### [Dataset content]
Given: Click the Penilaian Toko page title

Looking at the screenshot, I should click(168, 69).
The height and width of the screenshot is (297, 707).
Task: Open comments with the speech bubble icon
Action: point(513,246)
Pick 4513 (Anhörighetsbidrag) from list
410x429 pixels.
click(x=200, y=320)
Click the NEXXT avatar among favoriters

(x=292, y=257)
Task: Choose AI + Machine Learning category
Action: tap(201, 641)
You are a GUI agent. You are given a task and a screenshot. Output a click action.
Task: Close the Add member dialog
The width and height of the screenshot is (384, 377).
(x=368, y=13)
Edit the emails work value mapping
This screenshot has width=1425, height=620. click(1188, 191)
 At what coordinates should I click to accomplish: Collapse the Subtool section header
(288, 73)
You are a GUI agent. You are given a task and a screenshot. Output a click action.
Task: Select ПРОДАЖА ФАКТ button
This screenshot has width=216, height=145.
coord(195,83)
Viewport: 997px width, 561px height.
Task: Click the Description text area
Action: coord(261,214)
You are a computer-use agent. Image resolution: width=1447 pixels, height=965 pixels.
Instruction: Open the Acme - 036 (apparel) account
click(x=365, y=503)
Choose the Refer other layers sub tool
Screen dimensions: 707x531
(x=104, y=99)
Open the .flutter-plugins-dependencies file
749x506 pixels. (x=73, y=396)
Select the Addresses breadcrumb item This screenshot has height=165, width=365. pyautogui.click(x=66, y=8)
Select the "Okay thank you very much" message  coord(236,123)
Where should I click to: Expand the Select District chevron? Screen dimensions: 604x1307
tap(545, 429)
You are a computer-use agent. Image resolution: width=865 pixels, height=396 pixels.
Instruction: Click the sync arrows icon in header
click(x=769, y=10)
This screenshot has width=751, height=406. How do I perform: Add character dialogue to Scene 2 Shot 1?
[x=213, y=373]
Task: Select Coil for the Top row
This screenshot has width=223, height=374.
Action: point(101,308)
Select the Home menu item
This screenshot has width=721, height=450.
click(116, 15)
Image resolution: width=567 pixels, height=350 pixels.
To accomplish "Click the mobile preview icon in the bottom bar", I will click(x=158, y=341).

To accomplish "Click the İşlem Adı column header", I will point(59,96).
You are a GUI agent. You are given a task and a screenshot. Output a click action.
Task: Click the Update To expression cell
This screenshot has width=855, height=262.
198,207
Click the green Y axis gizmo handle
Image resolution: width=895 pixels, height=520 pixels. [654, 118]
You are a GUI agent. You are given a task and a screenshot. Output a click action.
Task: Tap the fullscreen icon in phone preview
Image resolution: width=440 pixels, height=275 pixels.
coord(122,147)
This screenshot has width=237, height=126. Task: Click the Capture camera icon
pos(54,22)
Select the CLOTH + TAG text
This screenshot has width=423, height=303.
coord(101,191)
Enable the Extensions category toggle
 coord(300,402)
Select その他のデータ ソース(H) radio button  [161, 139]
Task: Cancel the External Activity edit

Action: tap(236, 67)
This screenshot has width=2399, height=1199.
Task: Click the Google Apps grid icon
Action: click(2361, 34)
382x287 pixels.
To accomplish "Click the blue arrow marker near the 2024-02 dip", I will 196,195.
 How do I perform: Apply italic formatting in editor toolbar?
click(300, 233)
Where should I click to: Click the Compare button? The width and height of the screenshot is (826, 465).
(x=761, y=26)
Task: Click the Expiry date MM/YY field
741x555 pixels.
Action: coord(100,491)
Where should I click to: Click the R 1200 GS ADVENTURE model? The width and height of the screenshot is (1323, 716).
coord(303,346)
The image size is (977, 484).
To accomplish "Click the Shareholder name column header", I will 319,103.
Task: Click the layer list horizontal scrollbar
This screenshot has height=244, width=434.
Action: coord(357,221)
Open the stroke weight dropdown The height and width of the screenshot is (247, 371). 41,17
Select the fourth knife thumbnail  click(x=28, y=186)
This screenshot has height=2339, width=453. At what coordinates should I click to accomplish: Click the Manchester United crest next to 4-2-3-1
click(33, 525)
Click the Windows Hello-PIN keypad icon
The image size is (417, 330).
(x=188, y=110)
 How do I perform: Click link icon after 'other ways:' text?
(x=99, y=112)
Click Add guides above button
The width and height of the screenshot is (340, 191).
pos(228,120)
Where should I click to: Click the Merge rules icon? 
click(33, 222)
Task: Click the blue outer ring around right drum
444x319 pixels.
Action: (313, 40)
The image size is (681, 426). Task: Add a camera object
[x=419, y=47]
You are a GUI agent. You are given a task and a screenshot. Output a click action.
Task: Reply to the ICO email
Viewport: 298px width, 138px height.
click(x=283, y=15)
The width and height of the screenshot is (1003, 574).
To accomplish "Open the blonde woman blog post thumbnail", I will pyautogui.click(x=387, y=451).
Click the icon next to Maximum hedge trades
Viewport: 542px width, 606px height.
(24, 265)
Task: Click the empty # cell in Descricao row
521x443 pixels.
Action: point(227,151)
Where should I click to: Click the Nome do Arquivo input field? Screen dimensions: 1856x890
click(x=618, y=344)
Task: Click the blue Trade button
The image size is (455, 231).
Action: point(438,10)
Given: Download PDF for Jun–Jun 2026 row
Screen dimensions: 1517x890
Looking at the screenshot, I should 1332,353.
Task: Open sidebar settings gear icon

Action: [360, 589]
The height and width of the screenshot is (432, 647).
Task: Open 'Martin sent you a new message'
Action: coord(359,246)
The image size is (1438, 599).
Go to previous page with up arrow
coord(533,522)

### [Requirement]
When the word "cell" appears in a line of the data, that line is counted; report the number only.

### [Worked solution]
2